### Extrait du texte
========================================
Et non seulement il ferait cela, mais il n’aurait ni le temps ni le pouvoir de faire autre chose. Il serait à jamais condamné à ce stérile effort de l’art pour l’art : faire une majorité pour la faire, mais non pour s’en servir ; puisque, dès qu’il voudrait s’en servir, il la déferait. Si peu accusées, si peu stables, si mal ébauchées et si chancelantes que soient dans le Parlement les majorités actuelles, quand il s’en rencontre, elles sont fermes de matière et de dessin comme un marbre de Michel-Ange, à côté de celles qu’on extrairait, si l’on pouvait les en extraire, des multiples minorités dont se composeraient les Chambres avec la représentation proportionnelle. Dieu nous garde, s’il n’est pire tyrannie que l’anarchie, de verser, de la tyrannie de la majorité, dans l’anarchie des minorités ! Là est le péril, et c’est ce qui fait que, sauf peut-être une ou deux exceptions, la représentation proportionnelle n’a fait aucune recrue parmi les hommes d’État contemporains, parmi ceux qui, au gouvernement, ont, plus que le souci de se maintenir, l’ambition de diriger.
========================================
### Enregistrements du corpus
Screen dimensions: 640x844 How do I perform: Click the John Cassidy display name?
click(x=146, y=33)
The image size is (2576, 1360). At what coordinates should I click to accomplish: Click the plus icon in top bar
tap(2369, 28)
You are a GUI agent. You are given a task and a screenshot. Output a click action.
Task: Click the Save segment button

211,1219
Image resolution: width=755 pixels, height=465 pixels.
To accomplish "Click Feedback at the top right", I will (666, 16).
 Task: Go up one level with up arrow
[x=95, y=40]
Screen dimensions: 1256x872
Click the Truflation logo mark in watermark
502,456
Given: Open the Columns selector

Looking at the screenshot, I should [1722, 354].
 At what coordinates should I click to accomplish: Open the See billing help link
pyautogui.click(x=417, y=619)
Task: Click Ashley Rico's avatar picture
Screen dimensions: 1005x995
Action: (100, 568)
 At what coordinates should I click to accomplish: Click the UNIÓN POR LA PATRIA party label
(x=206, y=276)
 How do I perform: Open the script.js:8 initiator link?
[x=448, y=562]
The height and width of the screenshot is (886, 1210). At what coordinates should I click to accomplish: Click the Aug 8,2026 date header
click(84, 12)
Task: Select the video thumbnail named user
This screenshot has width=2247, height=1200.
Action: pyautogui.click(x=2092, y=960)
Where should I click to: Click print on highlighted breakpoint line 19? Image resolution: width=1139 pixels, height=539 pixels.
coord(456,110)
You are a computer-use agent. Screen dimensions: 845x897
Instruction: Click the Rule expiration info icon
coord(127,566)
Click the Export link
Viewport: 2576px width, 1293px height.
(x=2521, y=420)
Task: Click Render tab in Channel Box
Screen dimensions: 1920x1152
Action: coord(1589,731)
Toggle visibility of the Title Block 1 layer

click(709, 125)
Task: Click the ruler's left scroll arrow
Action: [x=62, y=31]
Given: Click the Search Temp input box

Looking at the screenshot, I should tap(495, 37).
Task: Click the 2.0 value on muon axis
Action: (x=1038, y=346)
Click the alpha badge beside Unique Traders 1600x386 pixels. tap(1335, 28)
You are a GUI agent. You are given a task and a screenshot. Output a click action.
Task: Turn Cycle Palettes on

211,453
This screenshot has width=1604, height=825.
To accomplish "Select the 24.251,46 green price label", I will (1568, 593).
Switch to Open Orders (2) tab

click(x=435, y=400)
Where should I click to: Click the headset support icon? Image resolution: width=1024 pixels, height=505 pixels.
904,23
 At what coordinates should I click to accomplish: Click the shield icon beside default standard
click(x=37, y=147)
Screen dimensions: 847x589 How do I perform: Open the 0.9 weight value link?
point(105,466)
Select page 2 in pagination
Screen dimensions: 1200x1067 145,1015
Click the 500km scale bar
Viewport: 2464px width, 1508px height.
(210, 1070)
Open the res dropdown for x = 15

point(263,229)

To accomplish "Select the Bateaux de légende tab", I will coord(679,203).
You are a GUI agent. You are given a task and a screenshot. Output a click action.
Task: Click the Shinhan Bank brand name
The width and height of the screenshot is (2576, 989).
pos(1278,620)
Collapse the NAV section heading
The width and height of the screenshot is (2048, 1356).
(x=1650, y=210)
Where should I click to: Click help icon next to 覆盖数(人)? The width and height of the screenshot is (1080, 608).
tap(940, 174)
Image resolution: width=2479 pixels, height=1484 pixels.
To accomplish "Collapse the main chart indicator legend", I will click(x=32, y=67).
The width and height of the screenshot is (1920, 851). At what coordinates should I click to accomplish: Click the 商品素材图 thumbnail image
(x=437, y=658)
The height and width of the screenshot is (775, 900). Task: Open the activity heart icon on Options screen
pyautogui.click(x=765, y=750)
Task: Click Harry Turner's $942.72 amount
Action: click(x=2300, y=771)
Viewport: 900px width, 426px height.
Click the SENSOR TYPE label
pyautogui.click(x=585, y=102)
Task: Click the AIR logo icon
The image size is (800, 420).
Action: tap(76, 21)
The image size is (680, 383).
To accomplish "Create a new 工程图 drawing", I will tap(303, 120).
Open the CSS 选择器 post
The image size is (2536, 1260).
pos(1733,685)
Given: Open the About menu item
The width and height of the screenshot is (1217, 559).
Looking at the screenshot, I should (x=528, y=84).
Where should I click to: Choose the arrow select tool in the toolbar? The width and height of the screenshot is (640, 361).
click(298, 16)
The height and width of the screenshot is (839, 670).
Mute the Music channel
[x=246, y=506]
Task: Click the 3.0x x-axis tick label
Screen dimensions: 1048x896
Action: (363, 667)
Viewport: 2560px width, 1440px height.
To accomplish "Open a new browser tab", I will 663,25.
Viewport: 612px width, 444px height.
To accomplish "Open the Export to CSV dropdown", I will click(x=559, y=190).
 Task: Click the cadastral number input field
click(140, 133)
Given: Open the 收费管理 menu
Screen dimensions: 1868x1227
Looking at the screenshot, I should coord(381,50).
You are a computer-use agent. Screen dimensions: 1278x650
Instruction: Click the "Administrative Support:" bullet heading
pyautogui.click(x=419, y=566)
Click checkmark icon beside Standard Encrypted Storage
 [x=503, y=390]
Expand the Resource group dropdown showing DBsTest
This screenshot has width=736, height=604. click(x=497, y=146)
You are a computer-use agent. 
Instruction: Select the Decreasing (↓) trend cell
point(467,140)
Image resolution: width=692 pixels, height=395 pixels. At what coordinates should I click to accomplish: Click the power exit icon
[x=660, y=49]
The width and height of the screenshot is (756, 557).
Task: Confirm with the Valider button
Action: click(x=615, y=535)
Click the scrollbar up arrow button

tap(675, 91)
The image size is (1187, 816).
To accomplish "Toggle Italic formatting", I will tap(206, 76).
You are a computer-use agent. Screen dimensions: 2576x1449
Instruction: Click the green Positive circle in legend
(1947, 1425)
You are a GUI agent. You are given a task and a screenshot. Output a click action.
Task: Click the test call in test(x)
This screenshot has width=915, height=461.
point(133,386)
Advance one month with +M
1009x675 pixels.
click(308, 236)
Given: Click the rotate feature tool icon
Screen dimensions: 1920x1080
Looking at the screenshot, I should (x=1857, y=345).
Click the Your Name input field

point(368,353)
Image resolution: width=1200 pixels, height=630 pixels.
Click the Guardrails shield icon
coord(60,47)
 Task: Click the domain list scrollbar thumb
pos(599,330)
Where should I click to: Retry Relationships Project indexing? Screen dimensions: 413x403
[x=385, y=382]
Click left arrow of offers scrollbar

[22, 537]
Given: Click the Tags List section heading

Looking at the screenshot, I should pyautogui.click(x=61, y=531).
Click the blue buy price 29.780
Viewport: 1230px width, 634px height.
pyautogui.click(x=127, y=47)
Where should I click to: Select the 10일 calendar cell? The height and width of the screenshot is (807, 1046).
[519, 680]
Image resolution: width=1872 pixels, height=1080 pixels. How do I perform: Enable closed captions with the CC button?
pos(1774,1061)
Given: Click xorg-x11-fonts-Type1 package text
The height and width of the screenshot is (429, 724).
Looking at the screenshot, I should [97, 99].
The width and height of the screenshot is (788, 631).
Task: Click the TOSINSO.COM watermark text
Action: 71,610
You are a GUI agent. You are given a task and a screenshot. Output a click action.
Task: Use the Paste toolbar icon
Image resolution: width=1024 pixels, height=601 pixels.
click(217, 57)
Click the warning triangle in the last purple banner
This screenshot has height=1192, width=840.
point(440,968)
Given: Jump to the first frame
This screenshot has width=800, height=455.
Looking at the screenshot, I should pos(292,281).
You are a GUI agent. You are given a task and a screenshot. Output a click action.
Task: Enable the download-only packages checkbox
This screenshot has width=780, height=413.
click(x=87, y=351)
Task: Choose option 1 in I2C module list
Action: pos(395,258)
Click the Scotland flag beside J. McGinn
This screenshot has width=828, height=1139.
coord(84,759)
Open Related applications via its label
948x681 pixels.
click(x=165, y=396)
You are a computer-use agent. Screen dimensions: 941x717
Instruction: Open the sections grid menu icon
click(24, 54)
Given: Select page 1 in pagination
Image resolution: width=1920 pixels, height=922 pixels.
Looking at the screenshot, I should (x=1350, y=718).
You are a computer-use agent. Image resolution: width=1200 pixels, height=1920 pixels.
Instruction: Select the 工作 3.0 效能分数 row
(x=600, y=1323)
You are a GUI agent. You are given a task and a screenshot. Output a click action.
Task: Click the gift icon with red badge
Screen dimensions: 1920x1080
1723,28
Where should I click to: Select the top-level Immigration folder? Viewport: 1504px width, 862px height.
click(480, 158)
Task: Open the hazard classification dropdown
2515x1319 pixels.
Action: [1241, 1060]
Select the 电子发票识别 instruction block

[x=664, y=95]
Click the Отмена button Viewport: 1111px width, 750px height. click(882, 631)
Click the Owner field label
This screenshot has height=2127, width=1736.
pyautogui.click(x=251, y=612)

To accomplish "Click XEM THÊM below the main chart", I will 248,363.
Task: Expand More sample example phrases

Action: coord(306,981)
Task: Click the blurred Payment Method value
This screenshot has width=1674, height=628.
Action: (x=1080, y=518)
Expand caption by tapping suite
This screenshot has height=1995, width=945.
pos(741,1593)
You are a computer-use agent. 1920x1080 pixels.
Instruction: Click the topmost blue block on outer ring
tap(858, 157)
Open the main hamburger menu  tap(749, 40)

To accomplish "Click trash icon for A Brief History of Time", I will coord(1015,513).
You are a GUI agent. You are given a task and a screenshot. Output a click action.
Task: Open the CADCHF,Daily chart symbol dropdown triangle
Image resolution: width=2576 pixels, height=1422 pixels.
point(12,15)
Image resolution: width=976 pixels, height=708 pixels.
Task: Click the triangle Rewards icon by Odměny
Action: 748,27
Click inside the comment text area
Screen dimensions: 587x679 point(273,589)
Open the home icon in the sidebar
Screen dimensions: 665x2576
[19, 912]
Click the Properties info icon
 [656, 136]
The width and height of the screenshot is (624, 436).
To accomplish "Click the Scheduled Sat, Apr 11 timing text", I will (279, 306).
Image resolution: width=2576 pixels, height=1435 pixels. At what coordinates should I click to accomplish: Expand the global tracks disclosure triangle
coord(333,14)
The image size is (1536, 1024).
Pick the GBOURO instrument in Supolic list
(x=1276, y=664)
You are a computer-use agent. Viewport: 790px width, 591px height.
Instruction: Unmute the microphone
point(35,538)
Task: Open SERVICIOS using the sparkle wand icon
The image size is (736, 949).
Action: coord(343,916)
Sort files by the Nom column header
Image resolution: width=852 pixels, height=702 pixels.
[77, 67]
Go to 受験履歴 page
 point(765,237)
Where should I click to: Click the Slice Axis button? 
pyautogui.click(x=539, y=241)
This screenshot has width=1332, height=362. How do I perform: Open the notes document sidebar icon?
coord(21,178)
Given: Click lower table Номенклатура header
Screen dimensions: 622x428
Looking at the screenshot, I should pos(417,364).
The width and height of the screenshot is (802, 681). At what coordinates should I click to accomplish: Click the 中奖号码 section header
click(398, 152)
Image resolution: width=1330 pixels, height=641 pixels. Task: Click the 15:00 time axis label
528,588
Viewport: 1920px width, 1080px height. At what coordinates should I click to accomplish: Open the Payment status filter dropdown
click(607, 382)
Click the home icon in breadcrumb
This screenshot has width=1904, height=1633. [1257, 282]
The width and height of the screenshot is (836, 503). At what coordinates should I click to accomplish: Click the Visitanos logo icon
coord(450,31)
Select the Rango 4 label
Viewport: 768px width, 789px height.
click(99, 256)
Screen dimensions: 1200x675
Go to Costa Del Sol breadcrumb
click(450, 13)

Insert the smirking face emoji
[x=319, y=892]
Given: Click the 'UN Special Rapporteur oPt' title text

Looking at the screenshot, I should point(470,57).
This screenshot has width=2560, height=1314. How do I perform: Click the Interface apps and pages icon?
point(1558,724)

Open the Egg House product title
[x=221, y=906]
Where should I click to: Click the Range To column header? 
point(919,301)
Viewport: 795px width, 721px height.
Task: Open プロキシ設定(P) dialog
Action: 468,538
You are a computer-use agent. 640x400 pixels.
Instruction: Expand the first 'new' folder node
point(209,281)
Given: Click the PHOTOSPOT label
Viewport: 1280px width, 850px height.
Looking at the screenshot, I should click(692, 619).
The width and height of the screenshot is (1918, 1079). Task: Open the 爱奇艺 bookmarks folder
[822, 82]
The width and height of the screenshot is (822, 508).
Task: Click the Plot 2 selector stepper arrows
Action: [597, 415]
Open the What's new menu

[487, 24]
========================================
### Objectif de l'exercice
Traduisez en anglais cette phrase du texte sur la représentation proportionnelle : « Là est le péril, et c’est ce qui fait que, sauf peut-être une ou deux exceptions, la représentation proportionnelle n’a fait aucune recrue parmi les hommes d’État contemporains, parmi ceux qui, au gouvernement, ont, plus que le souci de se maintenir, l’ambition de diriger. » Les enregistrements forment un matériau distinct du texte.

### Résultat de l'exercice
Therein lies the danger, and that is why, with perhaps one or two exceptions, proportional representation has won no recruits among contemporary statesmen, among those who, in government, have the ambition to lead more than the concern to stay in power.